Challenge: Lay out every line of the listing below as a numbered list, leaving out any blank lines.

--- Start of Stored rows ---

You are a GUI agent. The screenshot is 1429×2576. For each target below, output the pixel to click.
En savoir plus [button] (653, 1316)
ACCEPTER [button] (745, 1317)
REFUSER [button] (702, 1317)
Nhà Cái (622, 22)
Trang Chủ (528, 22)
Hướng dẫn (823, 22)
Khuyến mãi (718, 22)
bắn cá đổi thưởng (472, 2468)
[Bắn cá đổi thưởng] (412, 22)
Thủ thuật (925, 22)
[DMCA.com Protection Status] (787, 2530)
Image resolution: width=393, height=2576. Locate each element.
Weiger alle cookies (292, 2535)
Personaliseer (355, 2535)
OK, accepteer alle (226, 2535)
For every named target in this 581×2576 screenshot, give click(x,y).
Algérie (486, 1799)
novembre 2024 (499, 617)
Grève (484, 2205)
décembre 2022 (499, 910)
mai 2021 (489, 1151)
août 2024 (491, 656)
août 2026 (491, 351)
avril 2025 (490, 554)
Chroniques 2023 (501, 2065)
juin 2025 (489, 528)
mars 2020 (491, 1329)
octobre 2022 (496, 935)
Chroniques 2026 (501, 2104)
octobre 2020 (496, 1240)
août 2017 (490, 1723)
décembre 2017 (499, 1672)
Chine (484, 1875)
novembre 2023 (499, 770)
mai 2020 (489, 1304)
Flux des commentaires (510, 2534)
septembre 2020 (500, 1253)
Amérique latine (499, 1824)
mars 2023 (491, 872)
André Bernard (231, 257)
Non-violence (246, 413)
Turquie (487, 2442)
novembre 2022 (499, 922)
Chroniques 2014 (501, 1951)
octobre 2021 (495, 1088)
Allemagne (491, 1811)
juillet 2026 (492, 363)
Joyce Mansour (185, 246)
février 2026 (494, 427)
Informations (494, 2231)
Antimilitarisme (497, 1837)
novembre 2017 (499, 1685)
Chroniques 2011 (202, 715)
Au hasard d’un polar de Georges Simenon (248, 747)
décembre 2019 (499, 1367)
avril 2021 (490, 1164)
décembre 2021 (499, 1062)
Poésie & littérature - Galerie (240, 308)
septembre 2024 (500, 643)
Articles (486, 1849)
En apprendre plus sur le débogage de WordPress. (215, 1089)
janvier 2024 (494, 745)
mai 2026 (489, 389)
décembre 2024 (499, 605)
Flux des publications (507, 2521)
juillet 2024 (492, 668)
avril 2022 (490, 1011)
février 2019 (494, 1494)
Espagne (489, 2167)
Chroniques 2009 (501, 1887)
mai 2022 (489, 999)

--- End of Stored rows ---

Problem solution:
1. You are a GUI agent. The screenshot is 1429×2576. For each target below, output the pixel to click.
2. En savoir plus [button] (653, 1316)
3. ACCEPTER [button] (745, 1317)
4. REFUSER [button] (702, 1317)
5. Nhà Cái (622, 22)
6. Trang Chủ (528, 22)
7. Hướng dẫn (823, 22)
8. Khuyến mãi (718, 22)
9. bắn cá đổi thưởng (472, 2468)
10. [Bắn cá đổi thưởng] (412, 22)
11. Thủ thuật (925, 22)
12. [DMCA.com Protection Status] (787, 2530)
13. Image resolution: width=393, height=2576. Locate each element.
14. Weiger alle cookies (292, 2535)
15. Personaliseer (355, 2535)
16. OK, accepteer alle (226, 2535)
17. For every named target in this 581×2576 screenshot, give click(x,y).
18. Algérie (486, 1799)
19. novembre 2024 (499, 617)
20. Grève (484, 2205)
21. décembre 2022 (499, 910)
22. mai 2021 (489, 1151)
23. août 2024 (491, 656)
24. août 2026 (491, 351)
25. avril 2025 (490, 554)
26. Chroniques 2023 (501, 2065)
27. juin 2025 (489, 528)
28. mars 2020 (491, 1329)
29. octobre 2022 (496, 935)
30. Chroniques 2026 (501, 2104)
31. octobre 2020 (496, 1240)
32. août 2017 (490, 1723)
33. décembre 2017 (499, 1672)
34. Chine (484, 1875)
35. novembre 2023 (499, 770)
36. mai 2020 (489, 1304)
37. Flux des commentaires (510, 2534)
38. septembre 2020 (500, 1253)
39. Amérique latine (499, 1824)
40. mars 2023 (491, 872)
41. André Bernard (231, 257)
42. Non-violence (246, 413)
43. Turquie (487, 2442)
44. novembre 2022 (499, 922)
45. Chroniques 2014 (501, 1951)
46. octobre 2021 (495, 1088)
47. Allemagne (491, 1811)
48. juillet 2026 (492, 363)
49. Joyce Mansour (185, 246)
50. février 2026 (494, 427)
51. Informations (494, 2231)
52. Antimilitarisme (497, 1837)
53. novembre 2017 (499, 1685)
54. Chroniques 2011 (202, 715)
55. Au hasard d’un polar de Georges Simenon (248, 747)
56. décembre 2019 (499, 1367)
57. avril 2021 (490, 1164)
58. décembre 2021 (499, 1062)
59. Poésie & littérature - Galerie (240, 308)
60. septembre 2024 (500, 643)
61. Articles (486, 1849)
62. En apprendre plus sur le débogage de WordPress. (215, 1089)
63. janvier 2024 (494, 745)
64. mai 2026 (489, 389)
65. décembre 2024 (499, 605)
66. Flux des publications (507, 2521)
67. juillet 2024 (492, 668)
68. avril 2022 (490, 1011)
69. février 2019 (494, 1494)
70. Espagne (489, 2167)
71. Chroniques 2009 (501, 1887)
72. mai 2022 (489, 999)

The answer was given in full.